Namun, aku tahu, ini belum berakhir. Mungkin ini adalah awal dari sesuatu yang lebih buruk, atau mungkin, ini adalah kesempatan untuk kami berdua untuk menemukan diri kami yang sebenarnya. Tapi, apapun itu, yang jelas—kami sudah tidak lagi sama.

Kebenaran akhirnya terungkap. Tapi aku masih tidak tahu apa yang harus aku lakukan dengan itu.

 

Hati yang Tak Lagi Bisa Pura-Pura

Aku terbangun keesokan harinya dengan perasaan yang hampa. Mataku terasa berat, seolah-olah aku baru saja terbangun dari mimpi yang tak pernah berakhir, dan saat aku membuka mata, kenyataan itu begitu nyata, menyakitkan, dan tak bisa dihindari. Rumah ini sepi. Hanya ada suara detakan jam yang terdengar lebih jelas, lebih menekan. Tapi suara itu tidak bisa menutupi kehampaan yang merayapi setiap sudut ruangan.
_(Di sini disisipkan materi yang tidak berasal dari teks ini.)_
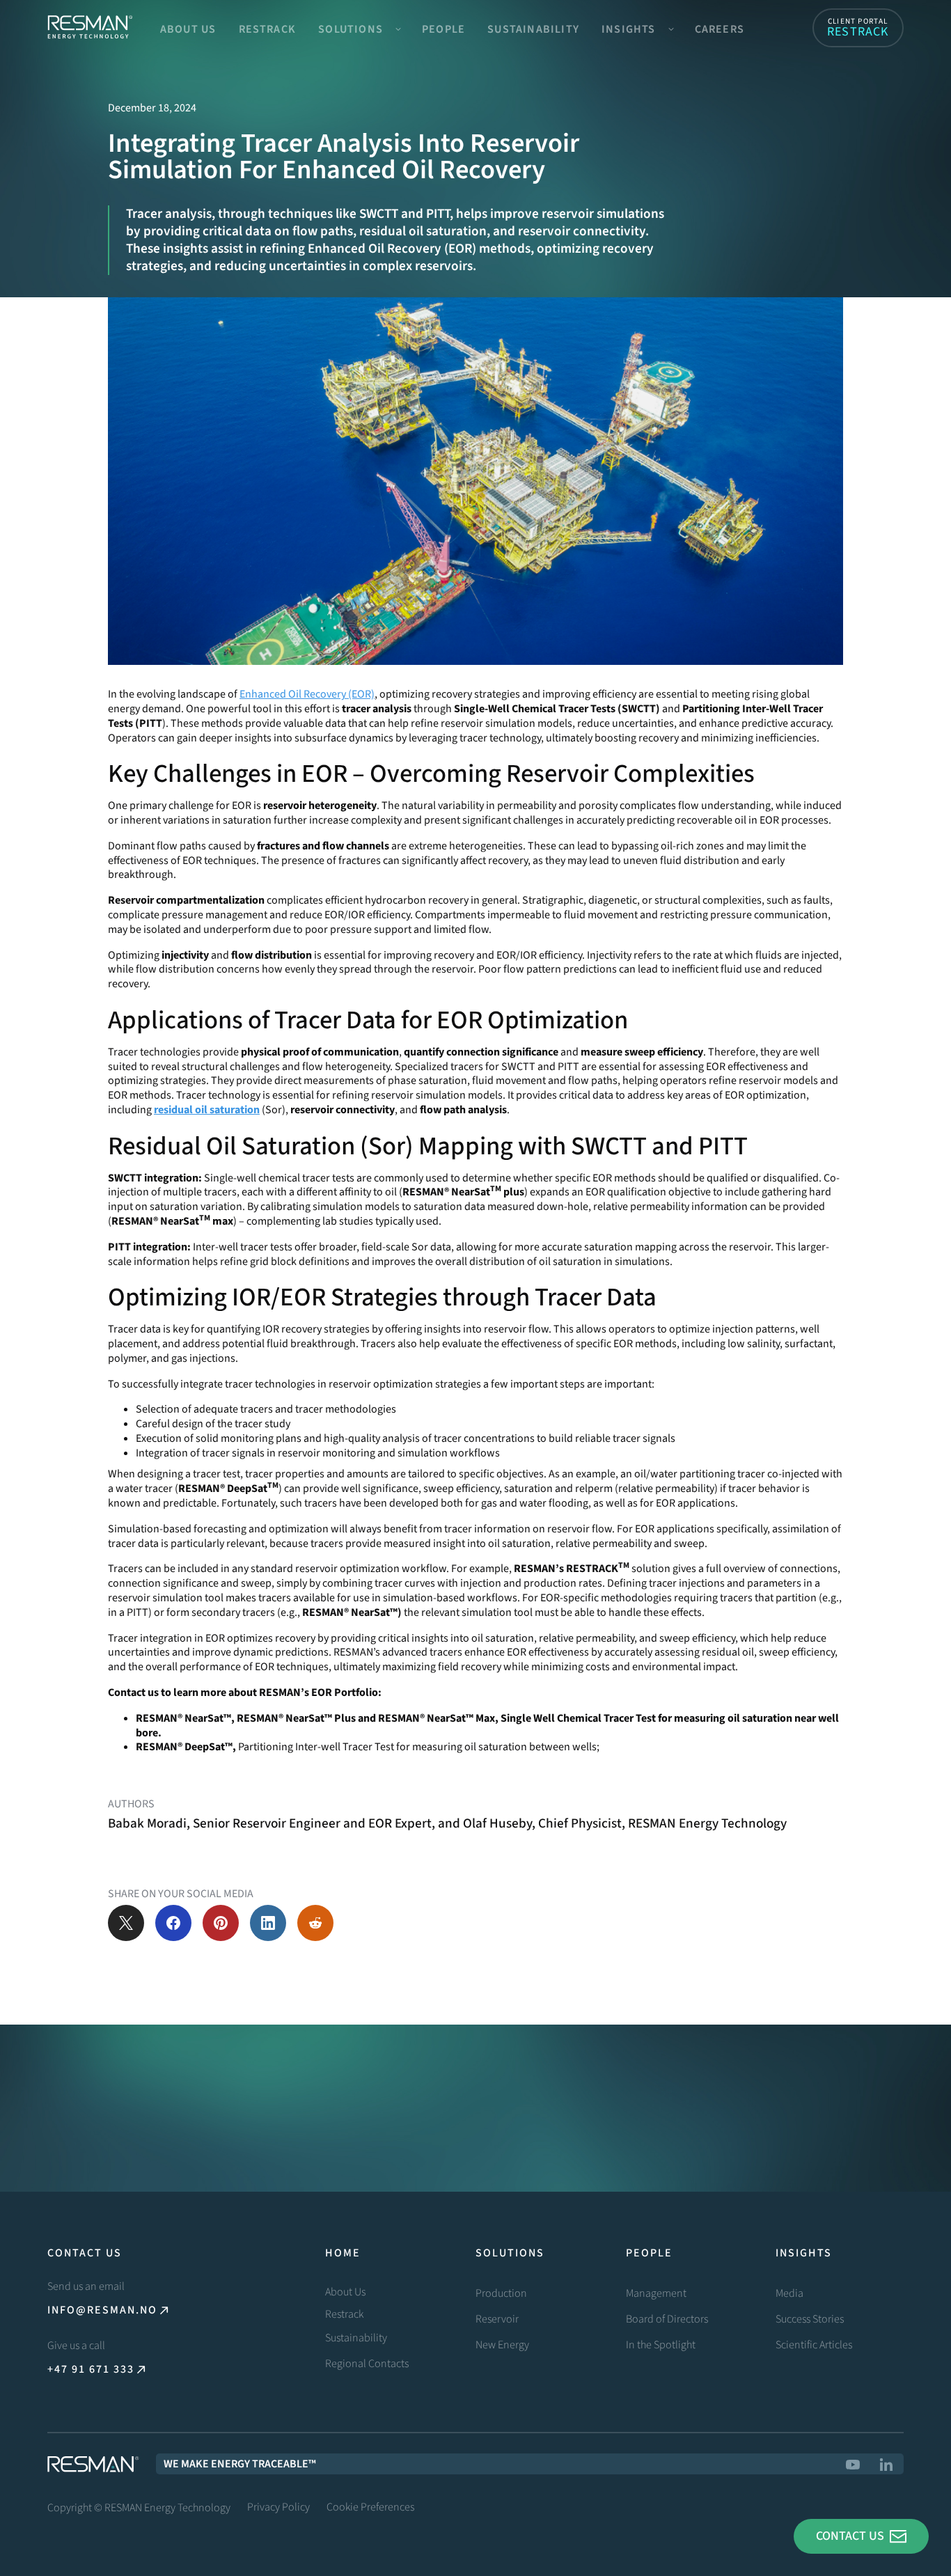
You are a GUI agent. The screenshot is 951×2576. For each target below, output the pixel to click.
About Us (188, 29)
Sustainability (533, 29)
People (443, 29)
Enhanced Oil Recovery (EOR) (307, 694)
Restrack (268, 29)
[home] (89, 28)
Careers (719, 29)
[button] (359, 28)
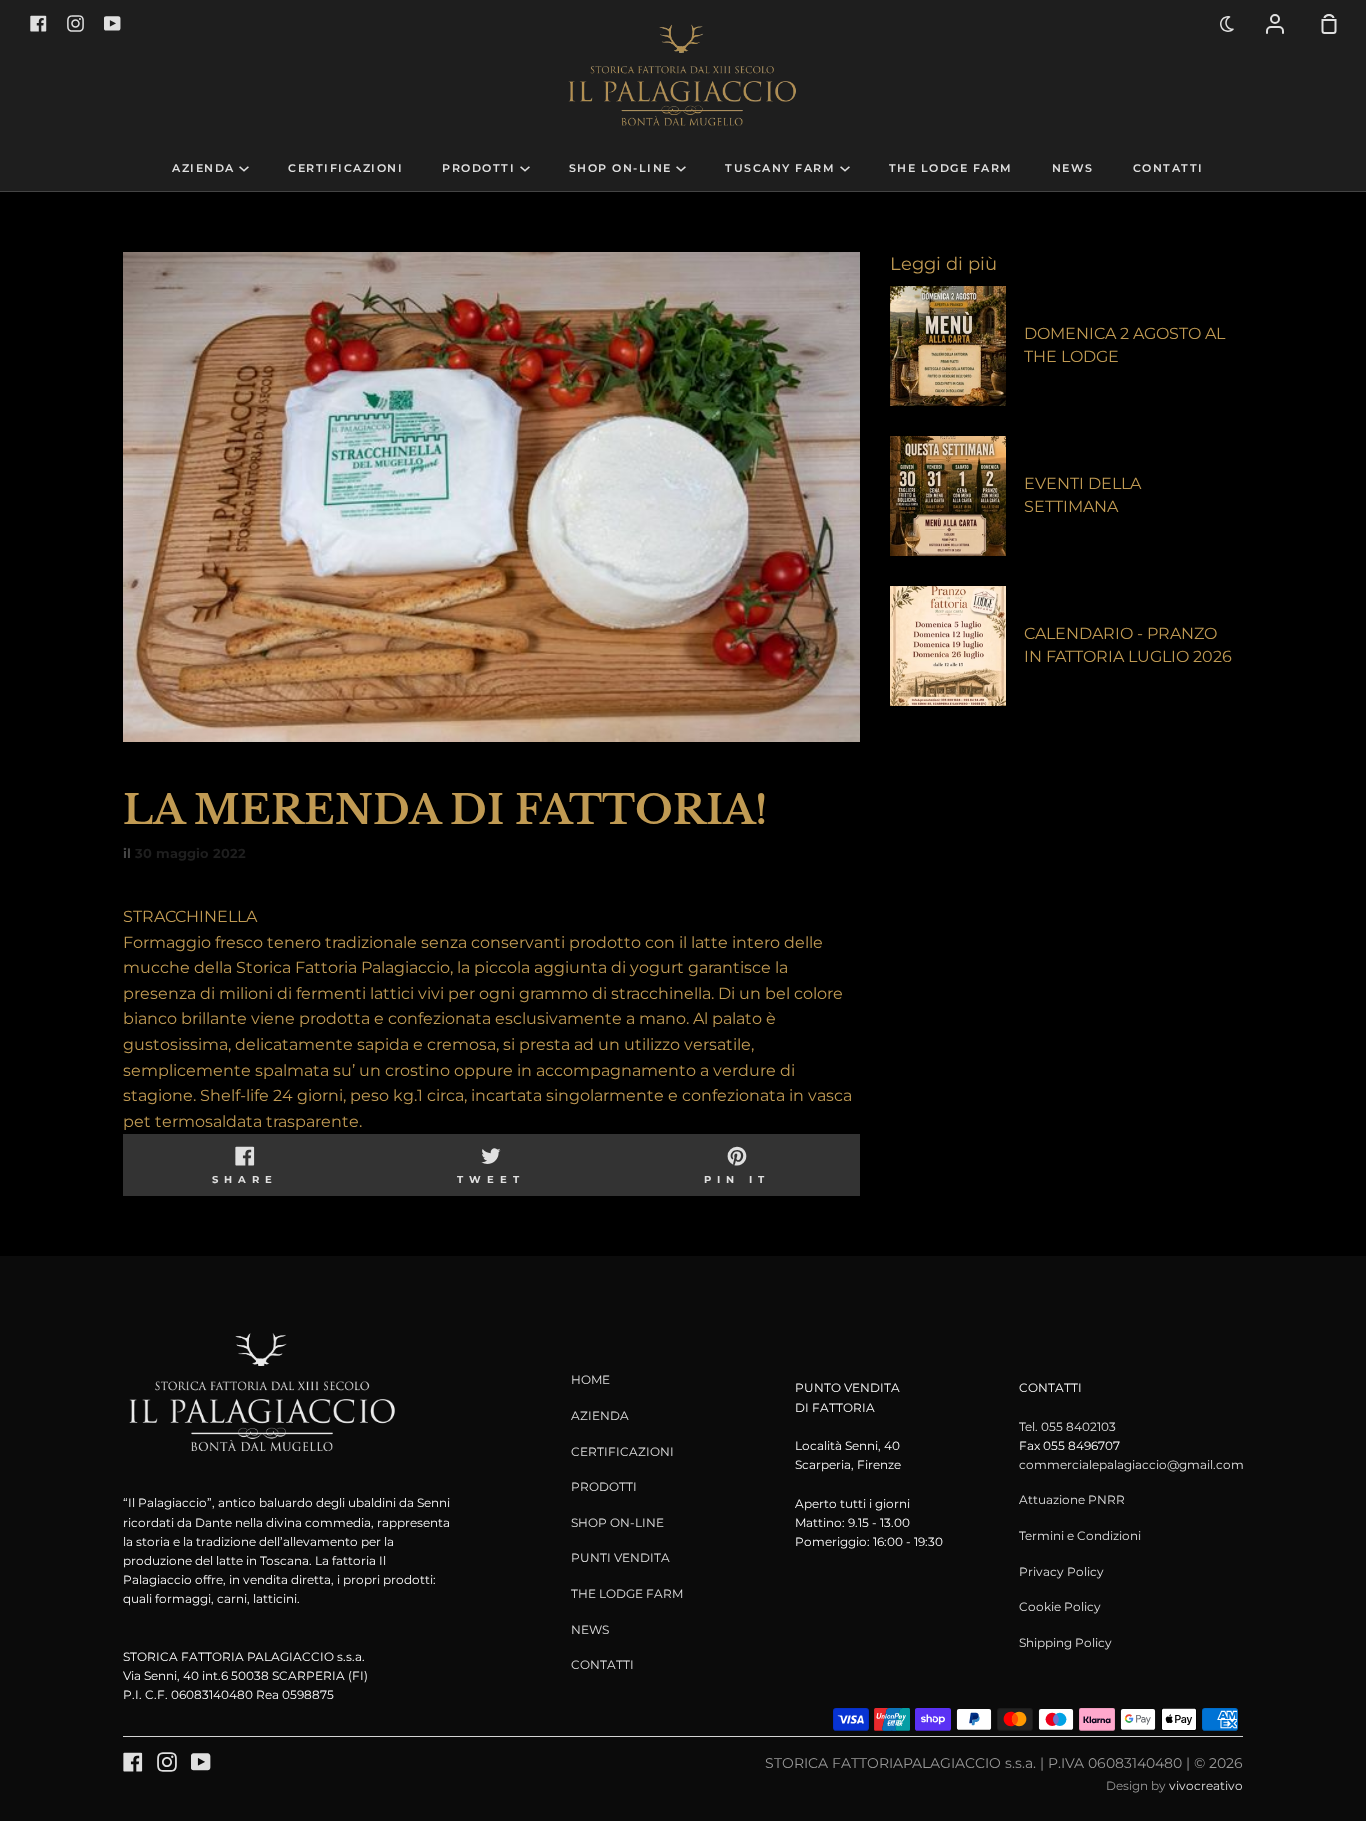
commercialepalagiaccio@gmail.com (1131, 1464)
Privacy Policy (1061, 1571)
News (1073, 168)
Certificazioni (345, 168)
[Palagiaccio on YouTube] (201, 1762)
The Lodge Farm (951, 168)
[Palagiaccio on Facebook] (133, 1762)
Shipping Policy (1065, 1642)
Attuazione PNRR (1072, 1499)
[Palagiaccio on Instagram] (167, 1762)
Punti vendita (620, 1557)
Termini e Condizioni (1080, 1535)
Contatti (1168, 168)
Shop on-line (623, 168)
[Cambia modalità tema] (1228, 24)
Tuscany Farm (782, 168)
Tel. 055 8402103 (1067, 1426)
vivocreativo (1206, 1785)
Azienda (205, 168)
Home (590, 1379)
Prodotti (481, 168)
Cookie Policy (1060, 1606)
Aku berdiri, mengambil langkah yang tidak pasti, menuju ke ruang tamu. Itu seperti rutinitas yang sudah kehilangan makna, seperti aku berjalan tanpa tujuan yang jelas. Rumah ini, yang dulu penuh dengan tawa, kini terasa sunyi. Althea belum kembali semalam. Kami sudah terlalu lama hidup dalam kebohongan, tapi malam itu dia meninggalkan segalanya begitu saja. Seakan tak ada yang tersisa lagi untuk dipertahankan.

Kududuk di tepi sofa, menatap kosong ke luar jendela. Pagi yang cerah, namun hatiku tetap kelabu. Aku teringat saat-saat pertama kami bertemu, saat segala sesuatu terasa baru, segar, dan penuh harapan. Kami berdua begitu yakin, begitu percaya bahwa segala hal akan berjalan dengan baik. Namun, seiring berjalannya waktu, semuanya mulai terungkap. Semua yang kami bangun ternyata hanya tumpukan pasir yang mudah hancur.

Aku menarik napas panjang. Althea memang benar. Kami sudah terlalu lama berpura-pura. Aku telah berusaha bertahan dalam kebohongan yang tidak ada habisnya, namun kenyataan itu akhirnya menggigit kami. Tidak ada lagi ruang untuk sekadar berpura-pura bahagia. Kami berdua terluka, dan luka itu tak bisa disembunyikan lagi.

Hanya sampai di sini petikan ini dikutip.